Acaba Kur’an’ın yeterli oluşundan ne anlaşılmaktadır? Evet, Kur’an metni esastır. Bütün anlam da onun içindedir ve ondan bağımsız değildir. Ancak Kur’an’ın kendisinin, bir yönüyle tarihsel bir metin ve bir dil üzerinden gelmiş olması nedeniyle, nüzul ortamının ve o dilin, o dönemdeki anlamlarının bilinmesi ile ancak anlamın yakalanacağı, bu insanların 70’li yıllardan beri söyleye geldikleri şeylerin başında gelmektedir. Ancak Mustafa Bey bunu bir türlü görmek istemiyor.
Bu insanların geleneği eleştirmeleri veya bir bütün olarak güvenilir bulmamaları, geleneği tümüyle dışladıkları anlamına gelmediği gibi geleneğin nasıl anlaşılması konusunda bir çabalarının olmadığı anlamına da gelmiyor. Üstelik Kur’an’ın üslubu, anlatım tekniği, o dönemin özellikleri, insan -insan, insan-tanrı, insan-kozmoloji ilişkileri, dilin geçirdiği evreler ve mealde doğru anlamın nasıl bulunacağı konusunda öncelikle Kur’an metni esas alınarak söylenecek çok şey varken ve bunların bir kısmı da bazı makale ve kitaplarla ifade edilmişken, bu insanların cahil kişiler olarak gösterilmesi başka bir cehalet örneğidir.
Bir de şunu açıkça ifade etmek gerekir. Kur’an’ı anlamak başka bir şeydir. Meali anlamak başka bir şey… Evet Kur’an’ı anlama iddiasında bulunmak gerçekten büyük bir sözdür ve ciddi bir emek ve uğraşıyı gerektirir. Tarih, dil, edebiyat vs bilmeyi de gerektirir. Ancak Meal elinizde hazırdır ve okuduğunuz metin artık Türkçe (veya başka bir dildeki) metindir. Onu anlama oranınız, kendi birikiminizle ilgili olduğu gibi meali yapanın başarısı ile de ilgilidir. Burada sorun, okuduğunuz metnin bir meal olup olmadığını bilmenizle veya meallerin Kur’an’ı bütünüyle içerip içermediği konusundaki kanaatinizle ilgilidir. Elbette her işte olduğu gibi niyet de en belirleyici faktördür. Biz bu konuyu Meal Okuma Kılavuzu adlı kitabımızda detaylı bir şekilde tartıştık. Bu konudaki görüşümüzü gerçekten öğrenmek istiyorsa oraya bakabilir.

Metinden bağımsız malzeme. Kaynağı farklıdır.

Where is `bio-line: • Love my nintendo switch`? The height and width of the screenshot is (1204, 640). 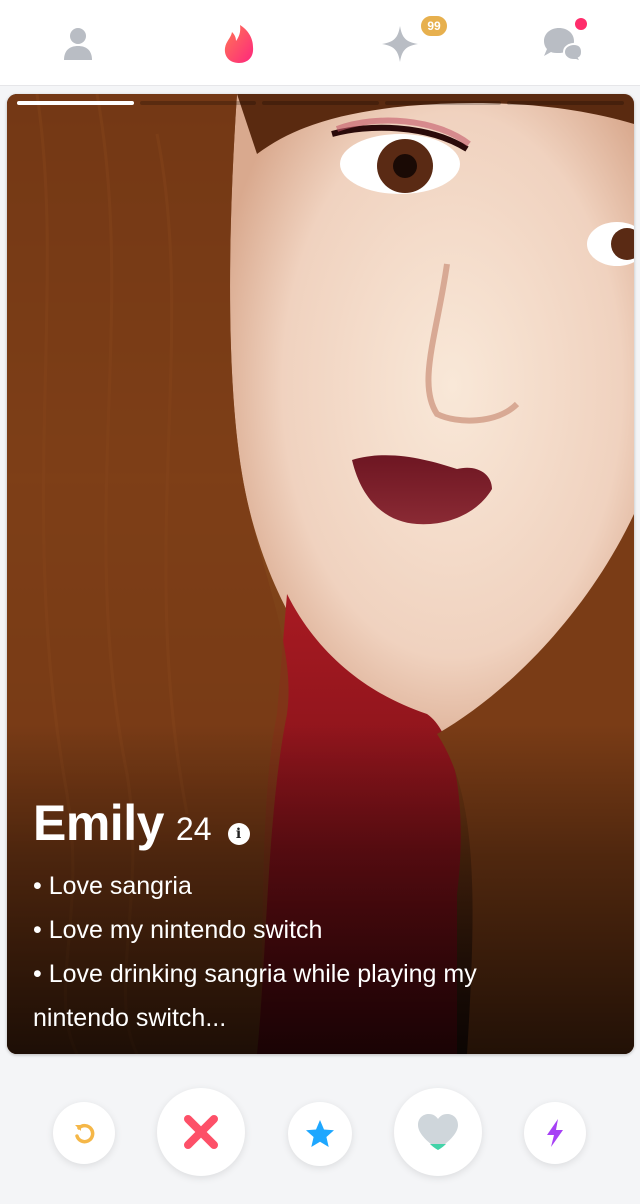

Ancak Mustafa Bey kurguladığı gibi yazmaya devam etmesinin yanında niyet okumaya da devam ediyor ve 133. sayfada şöyle diyor. “Kur’ancı-Mealci söylem ‘anlam’ın okuma faaliyeti sırasında ortaya çıkan bir sır olduğu kanaatindedir. Halbuki anlam, Allah tarafından bir kere kastedilmiştir ve keşfedilmek üzere orada duran bir şeydir. Bunu keşfetmek içinde tarihi göz önünde bulundurmak gerekir.”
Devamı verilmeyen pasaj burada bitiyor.